In the epic, the only darśanas [schools of Indian philosophy] that are explicitly stated at several places are Sāṅkhya and Yoga. However, during the time of the composition of the epic, these were not yet developed to the extent that they might be classified under the heading of darśanas. Dr. Bhandarkar describes their essence thus:
“The speculative philosophy, therefore, that existed about the time of Svetasvatara Upanishad and the Bhagavadgita was known by the name of Sāmkhya, and out of it grew the non-theistic system of later times. The Yoga, the philosophy of action, too, did prevail, but it culminated as indicated before into a concentration of mind, the ordinary operation being suspended on the Brahman, Akṣara or the Supreme Soul.”– Vaishnavism, Saivism, etc. pp. 38-39.
[Translator’s Note: Works like Sāṅkhya-kārikā and Yoga-sūtra that propound the Sāṅkhya and Yoga darśanas came after the composition of the epic.]
The Brāhmaṇas, Āraṇyakas, and Upaniṣads that form the backbone of Mīmāṃsā and Vedānta were available before the composition of the Mahābhārata, but they (i.e. Mīmāṃsā and Vedānta) hadn’t yet taken the shape of full-fledged darśanas. As for the Nyāya and Vaiśeṣika schools, they had not yet come into existence. Therefore, I wish to elaborate a little bit about these two darśanas [i.e. Sāṅkhya and Yoga.] To bring clarity to my explanations, I have taken the help of the Upaniṣads and others later texts including the Sāṅkhyakārikā.
[Translator’s Note: Though Vedāntic concepts were very much in vogue, the Vedānta-sūtra, i.e., Brahma-sūtras were not yet composed.]
According to Sāṅkhya, the world is not the creation of a God; it is merely a pariṇāma (transformation, metamorphosis) of prakṛti that is all-pervading. Prakṛti is made of the triguṇa – sattva, rajas, and tamas (these three are the basic traits/ qualities). When the three guṇas are at equilibrium, prakṛti remains inert; it is inactive. By nature, prakṛti is inert. The puruṣa, who is ‘prakāśa-svarūpī’ i.e., the illuminator by nature, invigorates prakṛti. Both puruṣa and prakṛti are satya (real, true) and anādi (beginningless).

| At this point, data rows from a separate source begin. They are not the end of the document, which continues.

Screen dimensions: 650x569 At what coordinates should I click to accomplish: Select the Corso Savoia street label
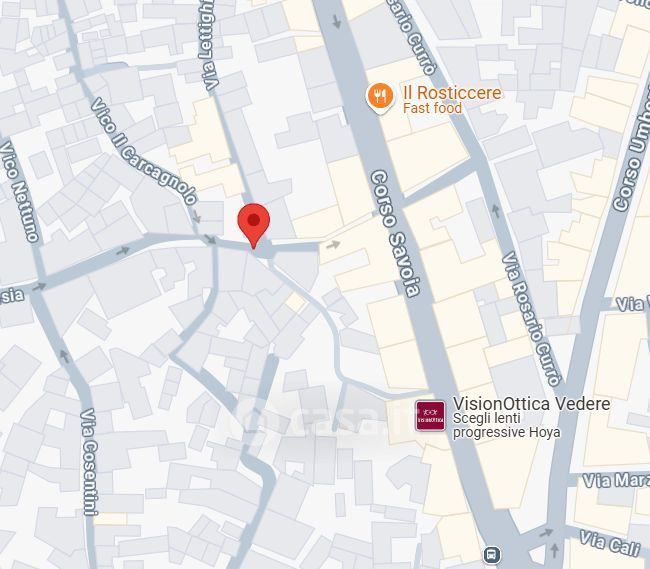point(395,233)
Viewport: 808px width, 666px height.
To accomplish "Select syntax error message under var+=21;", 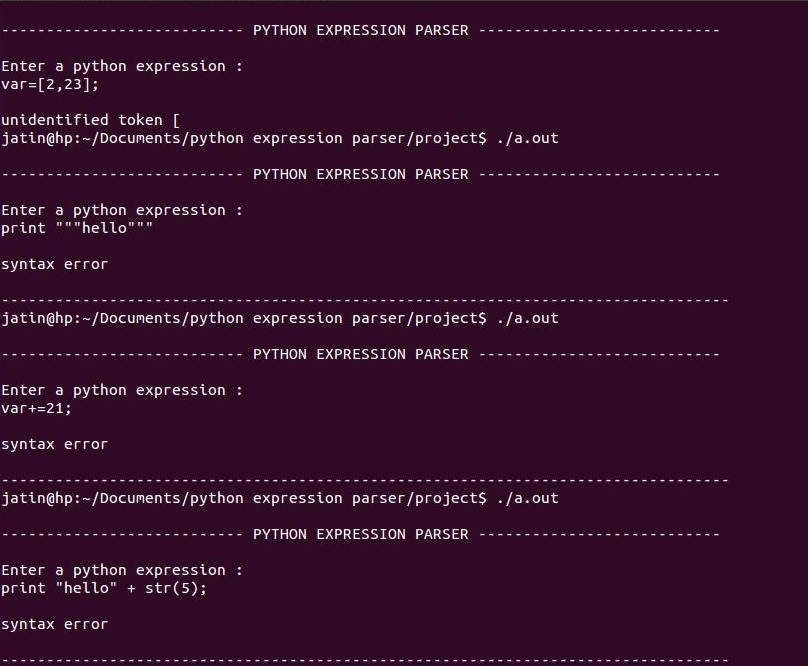I will tap(54, 444).
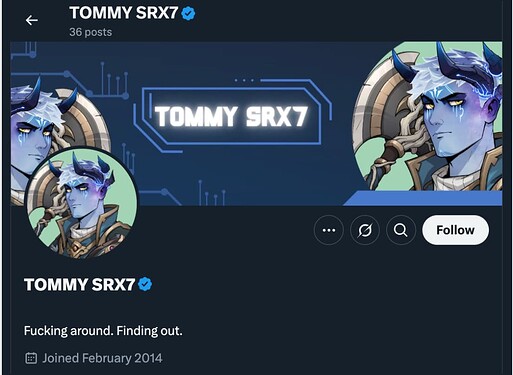The height and width of the screenshot is (375, 513).
Task: Click the 36 posts count
Action: click(x=91, y=32)
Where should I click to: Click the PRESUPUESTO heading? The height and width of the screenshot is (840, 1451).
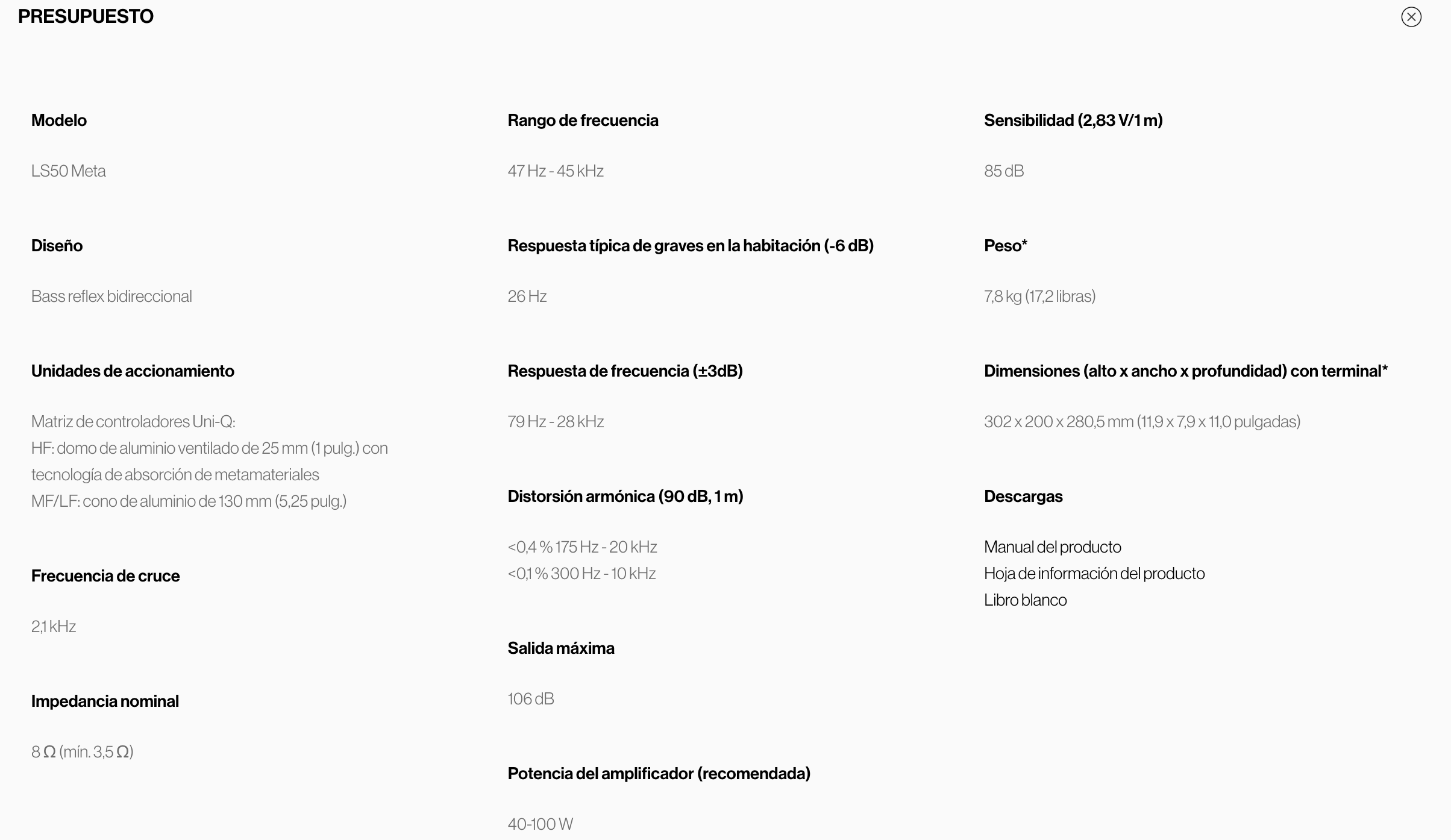click(x=86, y=16)
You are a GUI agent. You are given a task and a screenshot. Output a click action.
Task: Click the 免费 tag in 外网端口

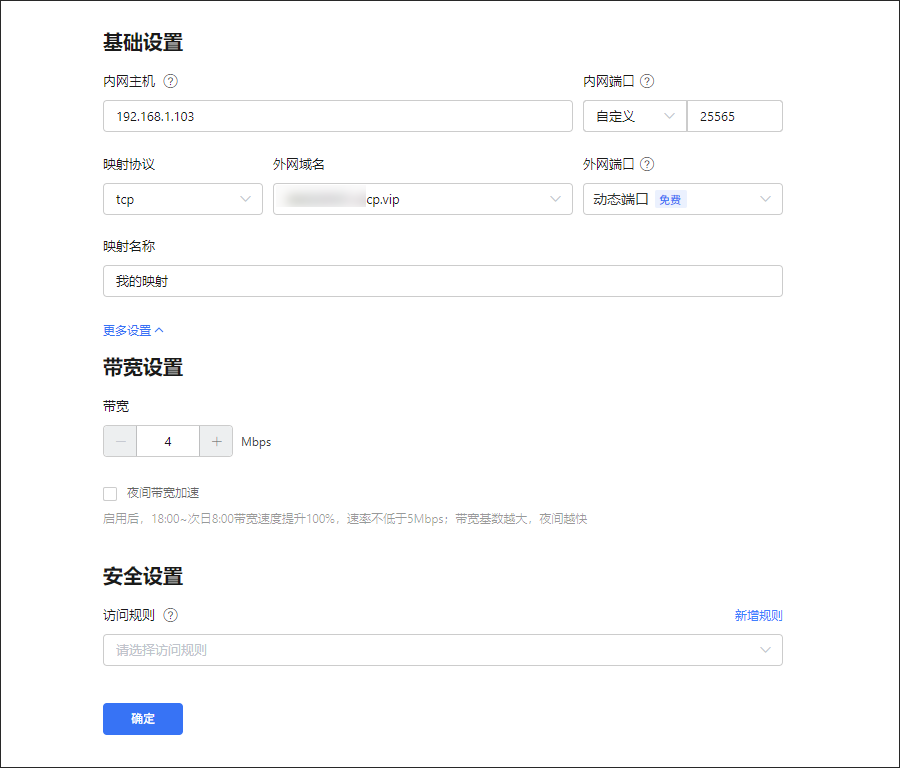click(670, 200)
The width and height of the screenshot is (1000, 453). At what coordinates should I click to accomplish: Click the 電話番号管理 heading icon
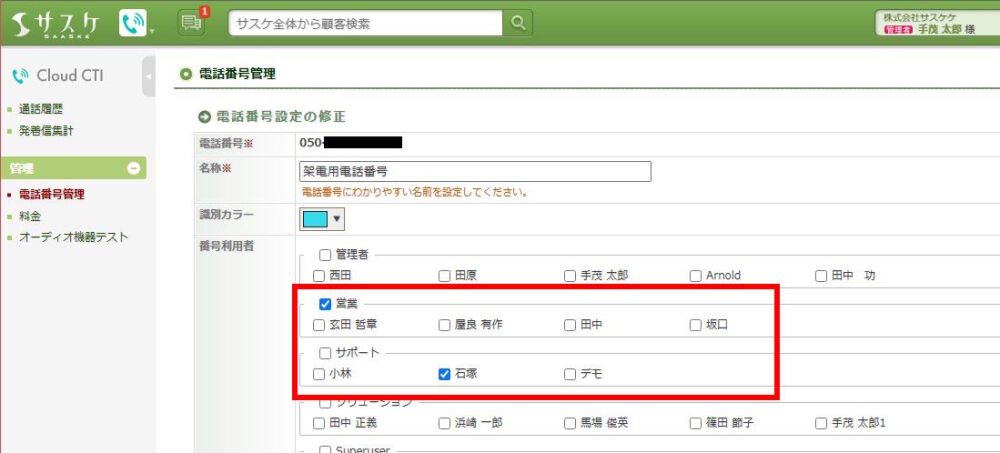183,74
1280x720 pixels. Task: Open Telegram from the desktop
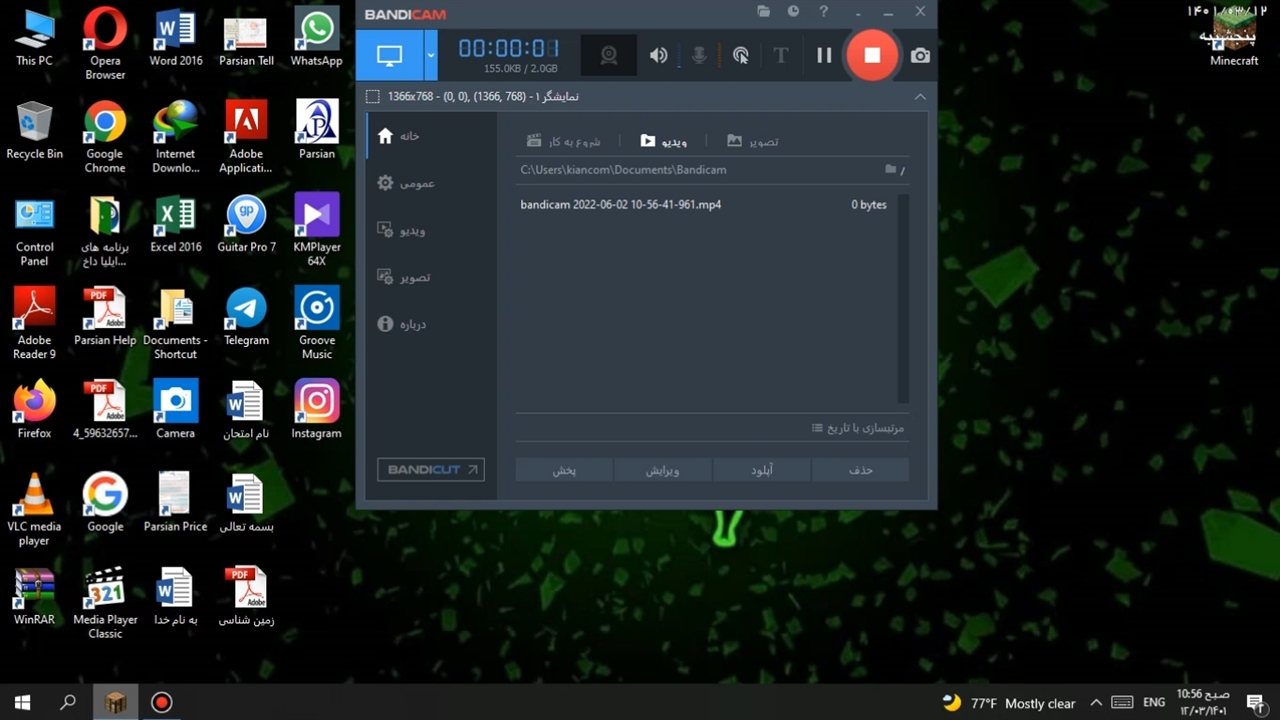click(246, 318)
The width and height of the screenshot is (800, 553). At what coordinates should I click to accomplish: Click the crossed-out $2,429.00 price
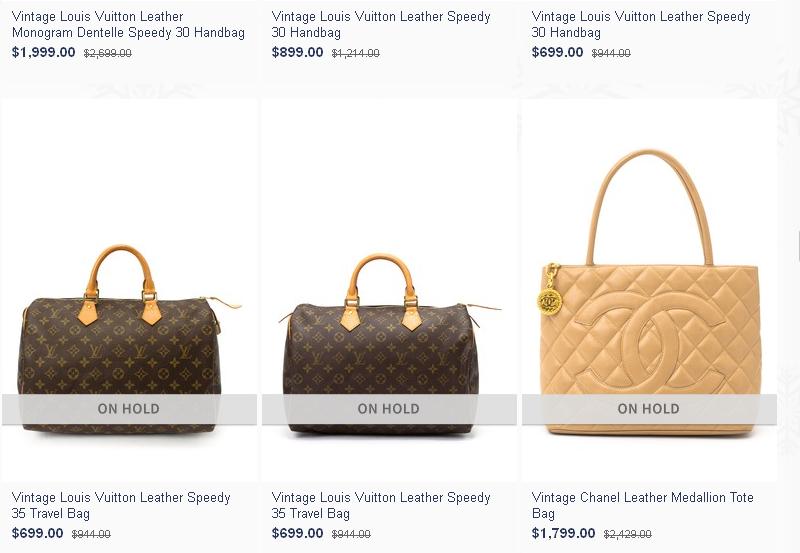pos(628,534)
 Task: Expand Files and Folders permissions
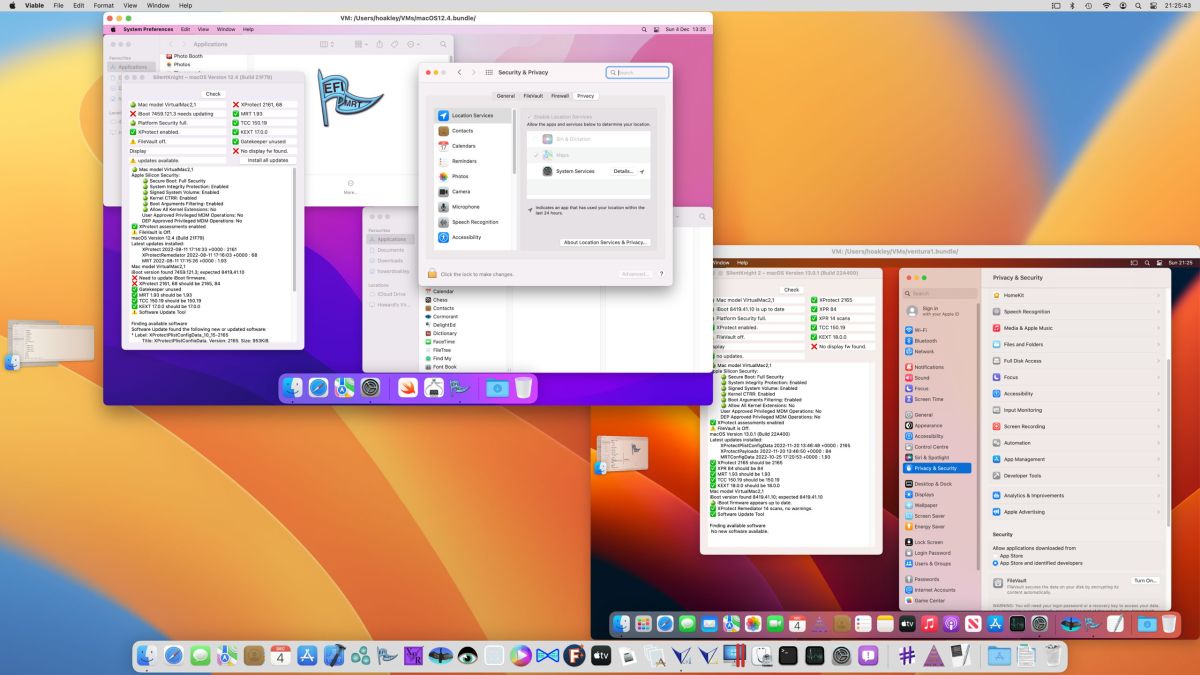pos(1022,344)
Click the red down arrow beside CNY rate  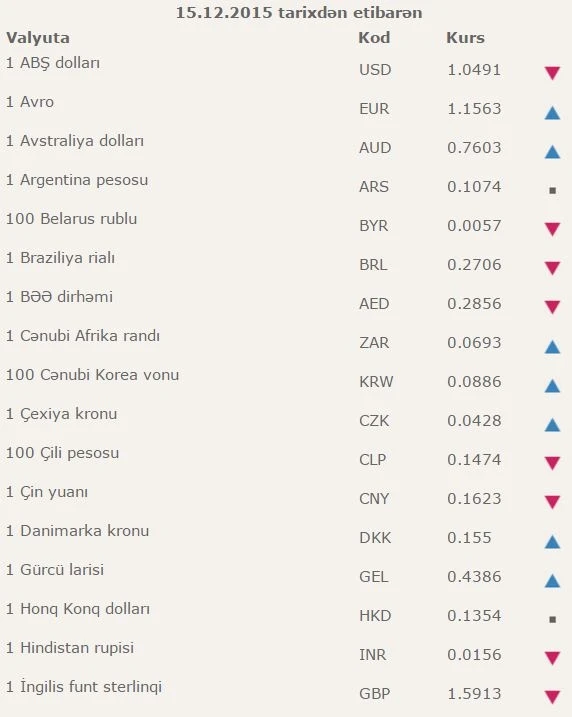coord(552,502)
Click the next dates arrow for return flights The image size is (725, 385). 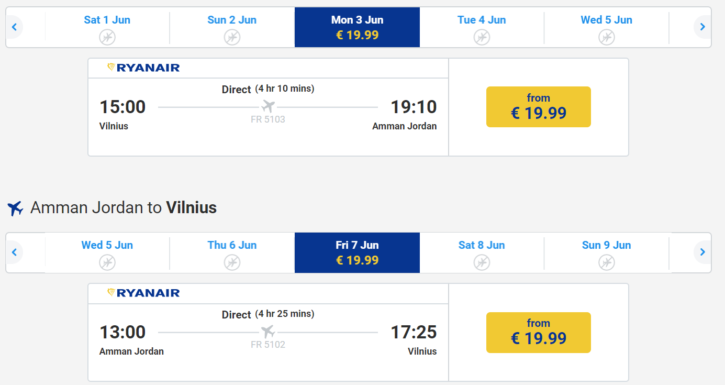(702, 252)
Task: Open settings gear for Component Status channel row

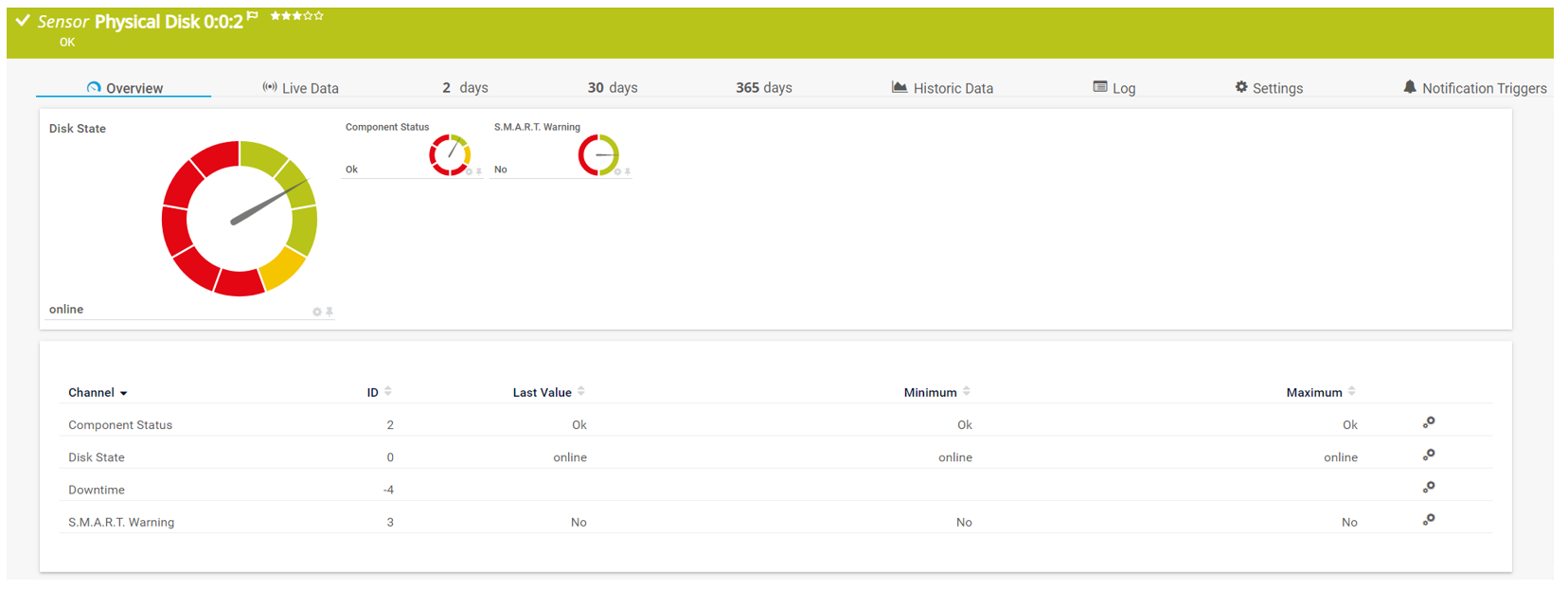Action: click(1428, 422)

Due to the ‘adṛṣṭa’ (inexplicable force) or influence of puruṣa, the equilibrium of the guṇas is disturbed and as a result prakṛti begins to transform itself, thus resulting in creation of the world. Neither puruṣa nor prakṛti can create the world independent of the other. It is like the camaraderie between the lame and the blind (‘andha-paṅgu-nyāya’). The lame cannot move without external help and neither can the blind. But if they cooperate with each other, then they can lead their lives; creation can come into being.
In this ‘creation,’ there is nothing new that comes into existence. Everything was pre-existent (just like the limbs of a tortoise that always exist come out of its shell). The Sāṅkhyatattvakaumudī states “यथा कूर्मः स्वावयवेभ्यः सङ्कोचविकासिभ्योः न भिन्नः, एवं घटमकुटादयोऽपि मृत्सुवर्णादिभ्योः न भिन्नाः” (Whether the limbs of a tortoise are contracted or expanded, the tortoise remains the same. Similarly, there is no difference between a pot and mud or a crown and gold.) The same set of objects that existed are constantly transformed into newer ones; it is the seed that finds expression in a plant and it is the same plant that grows into a tree; it is the tree that produces flowers and fruits; thus, Sāṅkhya proposes pariṇāma-vāda (also known as satkārya-vāda), the theory of transformation.
The properties of sattva, rajas, and tamas are different; their nature is also different from one another – brilliance, activity, and lethargy; they result in sukha (happiness), duḥkha (sorrow), and moha (attachment) (Sāṅkhyakārikā 13). But they cooperate and work with each other in the process of creation, just like fire, wick, and oil work together to light a lamp. They do not exist apart from each other; it is not possible for them to exist in a vacuum. The three, in the right combination, constitute ‘prakṛti.’ However, since they are largely different from each other, different objects are formed depending on the proportion of each guṇa. The ‘creation’ thus comes into being. Since creation is a transformation of prakṛti, which is made up of these three guṇas, every object in the world has these guṇas in some proportion. In an object, one guṇa might be predominant while another might be insignificant.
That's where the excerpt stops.